In homage to a children’s periodical started by scholar and activist W.E.B. Du Bois in 1920, Karida L. Brown, a professor of sociology at Emory University Sociology, and artist Charly Palmer—a husband-and-wife team—have curated an astounding collection celebrating Black joy and creativity. The New Brownies’ Book: A Love Letter to Black Families (Chronicle, $40, 9781797216829) is a large-format treasury of art, short stories, poetry, essays, plays and more, which the authors hope will become “a fixture in the homes of every Black family” and serve “as a strong expression of inspiration, recognition, love, laughter, reflection, and celebration of what we mean to one another.”
The illustrations throughout are eye-catching in color, theme and style, starting with Tokie Rome-Taylor’s mesmerizing cover photograph, Child of God, featuring a young girl dressed in lace and feathers. Chapters are devoted to subjects like family, school, “She’roes” (notable women), living and dying; there is also a section focused on Langston Hughes, who published his first work in the original Brownies’ Book at age 20.

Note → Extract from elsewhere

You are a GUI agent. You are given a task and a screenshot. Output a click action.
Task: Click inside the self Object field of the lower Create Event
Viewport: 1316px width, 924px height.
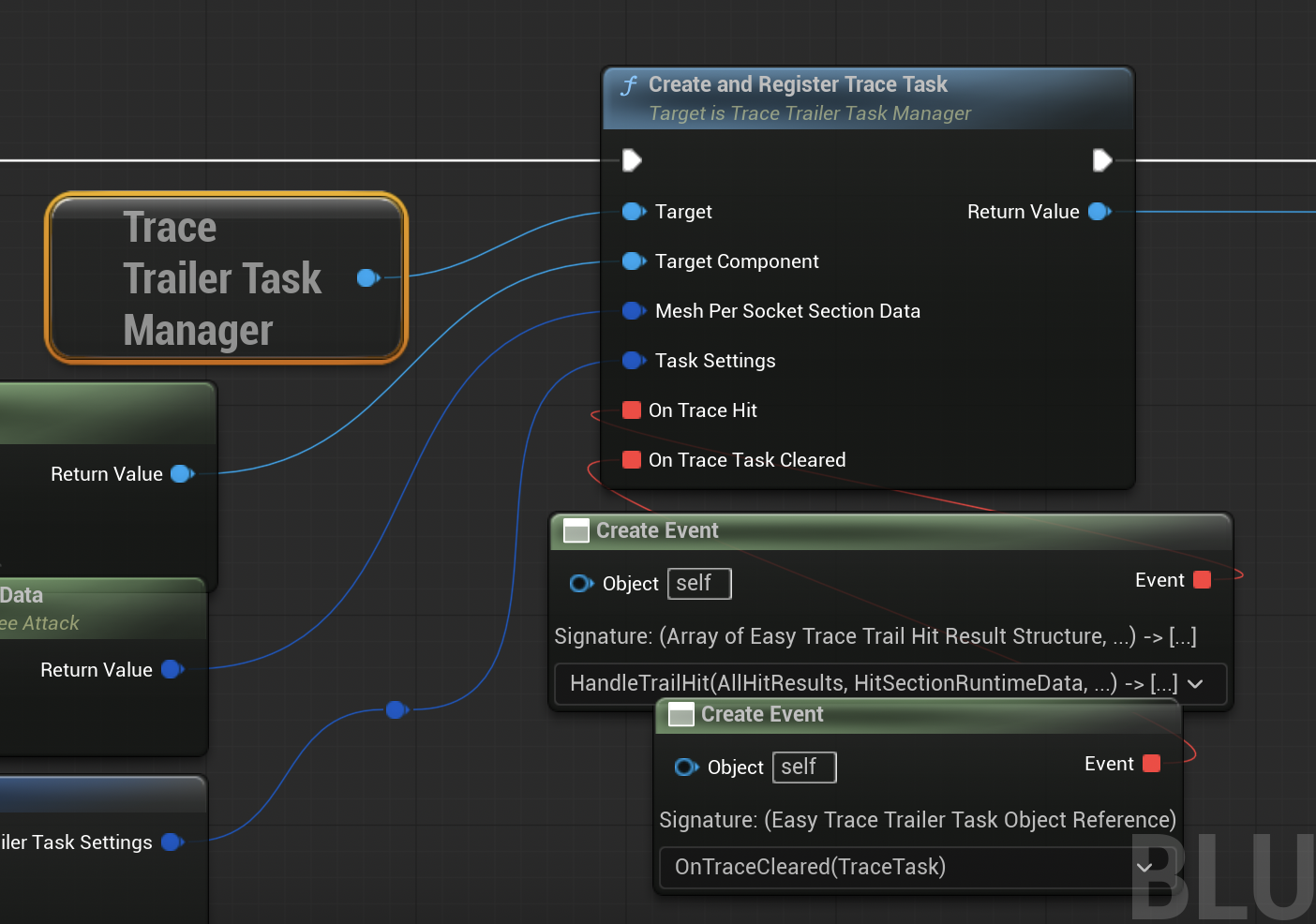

While many anthologies of this sort tend to focus on young audiences, The New Brownies’ Book is designed to appeal to all ages, from elementary students to adults. The collection does an exceptional job of celebrating both new and old artistic visions by putting them in conversation. For example, one of Langston’s short poems, “Fairies,” is paired with a vibrant illustration from Palmer showing a young Black boy in a shimmering forest, tilting his face upward in a look of profound wonder. The New Brownies’ Book contains numerous homages to the original magazine—including reproductions of early pages and a July 1920 cover—but it also overflows with inspiration from modern sources, such as a bold, energetic portrait of a young man painted by Tyrone Geter.